Просто жалкая, ни на что не годная деревяшка — выбросить бы ее на помойку, или сжечь, или задвинуть куда подальше вместе с этой ржавой стойкой, о которую, верно, все проходящие спотыкались и били ноги. Но нет, эта мерзость стояла здесь, наверное, уже долгие годы, и Жан Кальме не мог отвести взгляд от ее змеиных изгибов. То была трость из узловатой неровной ветви орешника, длиной примерно метр двадцать; она словно грозила ему своей массивной ручкой с утолщением на конце, похожим то ли на разбухшую почку, то ли на головку мужского члена, и Жан Кальме смотрел на нее, не в силах шевельнуться. Почему он думал при этом о члене своего отца? Какой демон витал в этом коридоре, над этой стойкой и туалетом со сливом, журчавшим так зловеще, что у него мороз шел по коже; какого злого духа вызвал он из-за этих ободранных стен, если при виде трости его мгновенно охватил тошнотворный страх, словно застигнутого с поличным преступника?
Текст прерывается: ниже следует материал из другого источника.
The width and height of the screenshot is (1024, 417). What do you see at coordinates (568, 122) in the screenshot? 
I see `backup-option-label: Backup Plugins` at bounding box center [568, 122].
Член отца тянулся к нему через заржавленный обруч стойки своей набухшей сероватой головкой с бугристым изогнутым продолжением; старость и долгая служба лишь закалили и отполировали его, отнюдь не лишив угрожающей силы. Жан Кальме пытался успокоиться, переведя взгляд на низ трости, обутый в грязно-черный резиновый наконечник, едва видный в основании стойки. Но тщетно — глаза его невольно возвращались к ужасной вздутой поблескивающей головке, словно таившей в себе дьявольскую усмешку небытия. Член отца, позабытый в коридоре захолустного кафе в Бруа!.. Надо же было ему, Жану Кальме, очутиться именно здесь и именно в момент душевной расслабленности и благодушия; надо же было пойти в туалет и наткнуться на эту проклятую стойку, где доктор подстерегал его с жуткой саркастической гримасой призрака! И теперь он стоял, задыхаясь, парализованный страхом и воспоминаниями, перед этим непристойно воздетым жезлом. Протянув дрожащую руку, Жан Кальме заставил себя коснуться твердого дерева, провел пальцами по узлам и изгибам трости, вернулся к торчащему концу.

«Что это за дьявольский заговор?» — спрашивал он себя. Ужасаясь, стыдясь своего жеста, он все-таки продолжал ощупывать палку. И вдруг, словно ему в ладонь ударил электрический разряд, отдернул руку и заперся в кабинке туалета. Через несколько минут он вернулся к Франсуа Клерку, который мирно почитывал местную газету.

Той ночью, лежа пластом в постели, весь в поту, Жан Кальме мучился тяжелым сновидением: зверь, похожий на быка, свирепо кидался со склона травянистого холма на все, что двигалось вокруг. Да, это был африканский буйвол; он видел его неясно, но притом почему-то знал, что глаза зверя налиты кровью, острые рога изогнуты, как лира, а туловище странно расплывается в желтый шар, который при каждом наскоке становится твердым и наносит страшный удар жертве. Жан Кальме, в свой черед, попробовал взобраться на вершину холма.